## Your instructions
Reproduce the data exactly as it stands.

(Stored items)
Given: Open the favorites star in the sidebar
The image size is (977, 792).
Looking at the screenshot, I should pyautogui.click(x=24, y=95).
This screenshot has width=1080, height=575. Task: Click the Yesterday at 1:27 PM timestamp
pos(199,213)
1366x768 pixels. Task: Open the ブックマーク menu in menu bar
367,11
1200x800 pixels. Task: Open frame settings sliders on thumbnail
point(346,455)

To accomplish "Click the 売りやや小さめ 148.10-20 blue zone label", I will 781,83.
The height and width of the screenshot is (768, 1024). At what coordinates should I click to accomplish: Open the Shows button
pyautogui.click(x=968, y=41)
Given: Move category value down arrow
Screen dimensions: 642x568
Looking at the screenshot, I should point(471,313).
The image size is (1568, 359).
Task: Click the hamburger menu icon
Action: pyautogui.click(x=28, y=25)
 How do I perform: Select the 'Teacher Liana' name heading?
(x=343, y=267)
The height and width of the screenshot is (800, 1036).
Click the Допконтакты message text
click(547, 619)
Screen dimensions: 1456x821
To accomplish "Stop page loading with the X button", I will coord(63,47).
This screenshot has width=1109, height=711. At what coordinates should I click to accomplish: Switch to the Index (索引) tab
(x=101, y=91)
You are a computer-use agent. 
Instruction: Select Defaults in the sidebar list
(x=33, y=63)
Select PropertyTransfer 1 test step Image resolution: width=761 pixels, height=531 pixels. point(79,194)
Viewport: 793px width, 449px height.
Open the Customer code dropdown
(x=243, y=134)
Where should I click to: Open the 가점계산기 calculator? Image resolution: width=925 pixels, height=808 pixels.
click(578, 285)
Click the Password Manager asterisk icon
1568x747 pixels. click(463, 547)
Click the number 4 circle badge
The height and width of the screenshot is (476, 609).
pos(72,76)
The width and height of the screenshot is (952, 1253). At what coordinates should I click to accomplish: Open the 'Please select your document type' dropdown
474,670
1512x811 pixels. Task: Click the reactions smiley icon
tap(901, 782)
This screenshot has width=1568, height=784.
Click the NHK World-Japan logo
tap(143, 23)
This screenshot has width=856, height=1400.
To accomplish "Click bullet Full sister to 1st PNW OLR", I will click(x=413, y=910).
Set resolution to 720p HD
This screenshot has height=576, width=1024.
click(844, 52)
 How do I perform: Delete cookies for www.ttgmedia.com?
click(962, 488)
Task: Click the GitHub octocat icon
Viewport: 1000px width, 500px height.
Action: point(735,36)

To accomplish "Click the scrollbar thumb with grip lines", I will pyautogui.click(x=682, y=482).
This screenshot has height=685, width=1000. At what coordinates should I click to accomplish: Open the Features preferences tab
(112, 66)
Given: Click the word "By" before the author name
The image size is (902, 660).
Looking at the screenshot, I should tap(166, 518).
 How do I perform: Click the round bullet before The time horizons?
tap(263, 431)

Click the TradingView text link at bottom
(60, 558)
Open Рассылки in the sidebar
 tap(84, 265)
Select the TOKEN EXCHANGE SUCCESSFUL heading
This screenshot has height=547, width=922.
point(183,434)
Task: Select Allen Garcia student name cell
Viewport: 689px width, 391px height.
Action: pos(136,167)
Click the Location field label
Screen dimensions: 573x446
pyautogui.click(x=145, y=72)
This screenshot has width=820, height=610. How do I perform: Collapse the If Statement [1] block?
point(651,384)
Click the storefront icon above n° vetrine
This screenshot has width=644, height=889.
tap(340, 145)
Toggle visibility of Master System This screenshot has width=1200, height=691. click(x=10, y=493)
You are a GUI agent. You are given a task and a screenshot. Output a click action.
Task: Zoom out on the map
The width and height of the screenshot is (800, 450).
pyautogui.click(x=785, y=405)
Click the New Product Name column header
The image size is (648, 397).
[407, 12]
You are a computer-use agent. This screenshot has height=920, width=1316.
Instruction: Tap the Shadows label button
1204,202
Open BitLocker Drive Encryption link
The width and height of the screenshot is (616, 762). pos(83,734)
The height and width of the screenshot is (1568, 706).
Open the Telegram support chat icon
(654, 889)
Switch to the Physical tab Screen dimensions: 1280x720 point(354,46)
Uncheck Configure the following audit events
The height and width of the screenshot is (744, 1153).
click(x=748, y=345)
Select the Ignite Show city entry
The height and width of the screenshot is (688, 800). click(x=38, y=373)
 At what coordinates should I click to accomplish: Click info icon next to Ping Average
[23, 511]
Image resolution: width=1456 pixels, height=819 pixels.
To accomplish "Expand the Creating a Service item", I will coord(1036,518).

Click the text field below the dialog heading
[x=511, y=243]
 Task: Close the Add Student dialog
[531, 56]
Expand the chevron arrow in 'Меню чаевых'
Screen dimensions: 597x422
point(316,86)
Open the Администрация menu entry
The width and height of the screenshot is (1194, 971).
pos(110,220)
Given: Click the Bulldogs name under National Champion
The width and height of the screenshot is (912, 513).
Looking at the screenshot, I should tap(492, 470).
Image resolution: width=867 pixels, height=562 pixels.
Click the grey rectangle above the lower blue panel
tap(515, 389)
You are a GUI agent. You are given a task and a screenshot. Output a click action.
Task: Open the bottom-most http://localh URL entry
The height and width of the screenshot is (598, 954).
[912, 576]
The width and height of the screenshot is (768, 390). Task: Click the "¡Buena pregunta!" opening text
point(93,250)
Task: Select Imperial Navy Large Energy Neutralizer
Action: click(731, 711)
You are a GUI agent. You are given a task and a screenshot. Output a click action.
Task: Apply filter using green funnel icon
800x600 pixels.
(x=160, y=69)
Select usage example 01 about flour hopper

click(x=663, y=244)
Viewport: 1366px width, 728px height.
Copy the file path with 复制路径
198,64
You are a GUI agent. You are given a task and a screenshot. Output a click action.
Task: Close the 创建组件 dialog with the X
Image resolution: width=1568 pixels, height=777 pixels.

## Response to this task
Given: Open the favorites star in the sidebar
The image size is (977, 792).
Looking at the screenshot, I should pyautogui.click(x=24, y=95).
This screenshot has width=1080, height=575. Task: Click the Yesterday at 1:27 PM timestamp
pos(199,213)
1366x768 pixels. Task: Open the ブックマーク menu in menu bar
367,11
1200x800 pixels. Task: Open frame settings sliders on thumbnail
point(346,455)

To accomplish "Click the 売りやや小さめ 148.10-20 blue zone label", I will 781,83.
The height and width of the screenshot is (768, 1024). At what coordinates should I click to accomplish: Open the Shows button
pyautogui.click(x=968, y=41)
Given: Move category value down arrow
Screen dimensions: 642x568
Looking at the screenshot, I should point(471,313).
The image size is (1568, 359).
Task: Click the hamburger menu icon
Action: pyautogui.click(x=28, y=25)
 How do I perform: Select the 'Teacher Liana' name heading?
(x=343, y=267)
The height and width of the screenshot is (800, 1036).
Click the Допконтакты message text
click(547, 619)
Screen dimensions: 1456x821
To accomplish "Stop page loading with the X button", I will coord(63,47).
This screenshot has width=1109, height=711. At what coordinates should I click to accomplish: Switch to the Index (索引) tab
(x=101, y=91)
You are a computer-use agent. 
Instruction: Select Defaults in the sidebar list
(x=33, y=63)
Select PropertyTransfer 1 test step Image resolution: width=761 pixels, height=531 pixels. point(79,194)
Viewport: 793px width, 449px height.
Open the Customer code dropdown
(x=243, y=134)
Where should I click to: Open the 가점계산기 calculator? Image resolution: width=925 pixels, height=808 pixels.
click(578, 285)
Click the Password Manager asterisk icon
1568x747 pixels. click(463, 547)
Click the number 4 circle badge
The height and width of the screenshot is (476, 609).
pos(72,76)
The width and height of the screenshot is (952, 1253). At what coordinates should I click to accomplish: Open the 'Please select your document type' dropdown
474,670
1512x811 pixels. Task: Click the reactions smiley icon
tap(901, 782)
This screenshot has width=1568, height=784.
Click the NHK World-Japan logo
tap(143, 23)
This screenshot has width=856, height=1400.
To accomplish "Click bullet Full sister to 1st PNW OLR", I will click(x=413, y=910).
Set resolution to 720p HD
This screenshot has height=576, width=1024.
click(844, 52)
 How do I perform: Delete cookies for www.ttgmedia.com?
click(962, 488)
Task: Click the GitHub octocat icon
Viewport: 1000px width, 500px height.
Action: point(735,36)

To accomplish "Click the scrollbar thumb with grip lines", I will pyautogui.click(x=682, y=482).
This screenshot has height=685, width=1000. At what coordinates should I click to accomplish: Open the Features preferences tab
(112, 66)
Given: Click the word "By" before the author name
The image size is (902, 660).
Looking at the screenshot, I should tap(166, 518).
 How do I perform: Click the round bullet before The time horizons?
tap(263, 431)

Click the TradingView text link at bottom
(60, 558)
Open Рассылки in the sidebar
 tap(84, 265)
Select the TOKEN EXCHANGE SUCCESSFUL heading
This screenshot has height=547, width=922.
point(183,434)
Task: Select Allen Garcia student name cell
Viewport: 689px width, 391px height.
Action: pos(136,167)
Click the Location field label
Screen dimensions: 573x446
pyautogui.click(x=145, y=72)
This screenshot has width=820, height=610. How do I perform: Collapse the If Statement [1] block?
point(651,384)
Click the storefront icon above n° vetrine
This screenshot has width=644, height=889.
tap(340, 145)
Toggle visibility of Master System This screenshot has width=1200, height=691. click(x=10, y=493)
You are a GUI agent. You are given a task and a screenshot. Output a click action.
Task: Zoom out on the map
The width and height of the screenshot is (800, 450).
pyautogui.click(x=785, y=405)
Click the New Product Name column header
The image size is (648, 397).
[407, 12]
You are a computer-use agent. This screenshot has height=920, width=1316.
Instruction: Tap the Shadows label button
1204,202
Open BitLocker Drive Encryption link
The width and height of the screenshot is (616, 762). pos(83,734)
The height and width of the screenshot is (1568, 706).
Open the Telegram support chat icon
(654, 889)
Switch to the Physical tab Screen dimensions: 1280x720 point(354,46)
Uncheck Configure the following audit events
The height and width of the screenshot is (744, 1153).
click(x=748, y=345)
Select the Ignite Show city entry
The height and width of the screenshot is (688, 800). click(x=38, y=373)
 At what coordinates should I click to accomplish: Click info icon next to Ping Average
[23, 511]
Image resolution: width=1456 pixels, height=819 pixels.
To accomplish "Expand the Creating a Service item", I will coord(1036,518).

Click the text field below the dialog heading
[x=511, y=243]
 Task: Close the Add Student dialog
[531, 56]
Expand the chevron arrow in 'Меню чаевых'
Screen dimensions: 597x422
point(316,86)
Open the Администрация menu entry
The width and height of the screenshot is (1194, 971).
pos(110,220)
Given: Click the Bulldogs name under National Champion
The width and height of the screenshot is (912, 513).
Looking at the screenshot, I should tap(492, 470).
Image resolution: width=867 pixels, height=562 pixels.
Click the grey rectangle above the lower blue panel
tap(515, 389)
You are a GUI agent. You are given a task and a screenshot. Output a click action.
Task: Open the bottom-most http://localh URL entry
The height and width of the screenshot is (598, 954).
[912, 576]
The width and height of the screenshot is (768, 390). Task: Click the "¡Buena pregunta!" opening text
point(93,250)
Task: Select Imperial Navy Large Energy Neutralizer
Action: click(731, 711)
You are a GUI agent. You are given a task and a screenshot. Output a click action.
Task: Apply filter using green funnel icon
800x600 pixels.
(x=160, y=69)
Select usage example 01 about flour hopper

click(x=663, y=244)
Viewport: 1366px width, 728px height.
Copy the file path with 复制路径
198,64
You are a GUI agent. You are given a task and a screenshot. Output a click action.
Task: Close the 创建组件 dialog with the X
Image resolution: width=1568 pixels, height=777 pixels.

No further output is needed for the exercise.